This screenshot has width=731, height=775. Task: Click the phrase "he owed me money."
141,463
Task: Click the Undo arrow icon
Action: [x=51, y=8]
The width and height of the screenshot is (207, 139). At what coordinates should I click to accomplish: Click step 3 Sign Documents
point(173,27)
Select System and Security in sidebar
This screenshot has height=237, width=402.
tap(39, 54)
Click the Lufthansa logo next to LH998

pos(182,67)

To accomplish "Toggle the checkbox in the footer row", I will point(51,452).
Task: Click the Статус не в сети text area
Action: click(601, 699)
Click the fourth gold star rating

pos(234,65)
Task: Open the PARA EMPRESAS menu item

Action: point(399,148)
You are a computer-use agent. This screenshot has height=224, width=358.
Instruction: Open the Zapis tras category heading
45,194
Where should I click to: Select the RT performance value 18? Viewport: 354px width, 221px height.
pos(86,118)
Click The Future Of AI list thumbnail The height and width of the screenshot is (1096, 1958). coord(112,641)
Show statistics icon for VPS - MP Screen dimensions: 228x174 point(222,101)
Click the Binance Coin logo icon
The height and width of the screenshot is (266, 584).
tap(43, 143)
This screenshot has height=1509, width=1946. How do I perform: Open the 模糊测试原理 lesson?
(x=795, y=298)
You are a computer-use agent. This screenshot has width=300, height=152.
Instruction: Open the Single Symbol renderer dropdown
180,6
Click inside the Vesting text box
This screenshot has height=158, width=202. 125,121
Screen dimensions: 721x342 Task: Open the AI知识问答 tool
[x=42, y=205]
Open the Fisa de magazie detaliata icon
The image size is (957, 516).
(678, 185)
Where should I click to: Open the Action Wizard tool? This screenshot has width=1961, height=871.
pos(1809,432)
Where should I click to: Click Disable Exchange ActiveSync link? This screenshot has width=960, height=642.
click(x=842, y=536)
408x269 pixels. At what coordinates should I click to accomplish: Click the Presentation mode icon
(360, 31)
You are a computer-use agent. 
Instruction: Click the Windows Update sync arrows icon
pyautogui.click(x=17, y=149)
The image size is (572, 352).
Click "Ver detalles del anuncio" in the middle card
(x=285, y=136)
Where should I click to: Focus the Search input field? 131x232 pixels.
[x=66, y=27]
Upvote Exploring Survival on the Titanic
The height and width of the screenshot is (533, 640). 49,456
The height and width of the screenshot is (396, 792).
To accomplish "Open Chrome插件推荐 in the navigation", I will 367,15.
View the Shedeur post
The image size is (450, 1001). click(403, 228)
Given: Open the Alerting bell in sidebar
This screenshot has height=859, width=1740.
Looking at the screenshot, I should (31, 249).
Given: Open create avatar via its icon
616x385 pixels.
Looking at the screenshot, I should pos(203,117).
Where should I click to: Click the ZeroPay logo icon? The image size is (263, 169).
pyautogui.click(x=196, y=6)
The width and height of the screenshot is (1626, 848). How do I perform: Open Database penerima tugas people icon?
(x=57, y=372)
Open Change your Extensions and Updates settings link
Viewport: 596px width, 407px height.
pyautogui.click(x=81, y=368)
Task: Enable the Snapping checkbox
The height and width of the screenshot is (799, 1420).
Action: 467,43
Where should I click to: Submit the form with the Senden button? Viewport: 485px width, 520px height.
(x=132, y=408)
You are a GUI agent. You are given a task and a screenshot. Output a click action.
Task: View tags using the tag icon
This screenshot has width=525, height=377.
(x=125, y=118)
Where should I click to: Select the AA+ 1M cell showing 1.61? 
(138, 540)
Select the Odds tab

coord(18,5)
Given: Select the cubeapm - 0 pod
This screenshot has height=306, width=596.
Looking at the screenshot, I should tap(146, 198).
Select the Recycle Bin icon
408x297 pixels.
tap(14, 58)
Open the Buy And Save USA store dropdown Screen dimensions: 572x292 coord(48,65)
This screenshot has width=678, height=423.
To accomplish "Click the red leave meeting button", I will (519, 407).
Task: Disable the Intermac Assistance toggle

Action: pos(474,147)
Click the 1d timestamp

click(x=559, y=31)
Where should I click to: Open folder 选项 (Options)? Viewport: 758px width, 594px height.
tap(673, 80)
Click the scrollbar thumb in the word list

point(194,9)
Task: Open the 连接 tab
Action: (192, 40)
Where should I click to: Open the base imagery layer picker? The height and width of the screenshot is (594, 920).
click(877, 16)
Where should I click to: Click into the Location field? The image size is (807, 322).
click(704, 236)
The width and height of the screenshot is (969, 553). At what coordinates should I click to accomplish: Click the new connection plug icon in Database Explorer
- - -
WORK TO DO.
Can you reproduce the records verbatim from the line containing "Where should I click to: Click into" through the end of the records, including both ends?

TASK RESULT.
Where should I click to: Click into the Location field? The image size is (807, 322).
click(704, 236)
The width and height of the screenshot is (969, 553). At what coordinates should I click to accomplish: Click the new connection plug icon in Database Explorer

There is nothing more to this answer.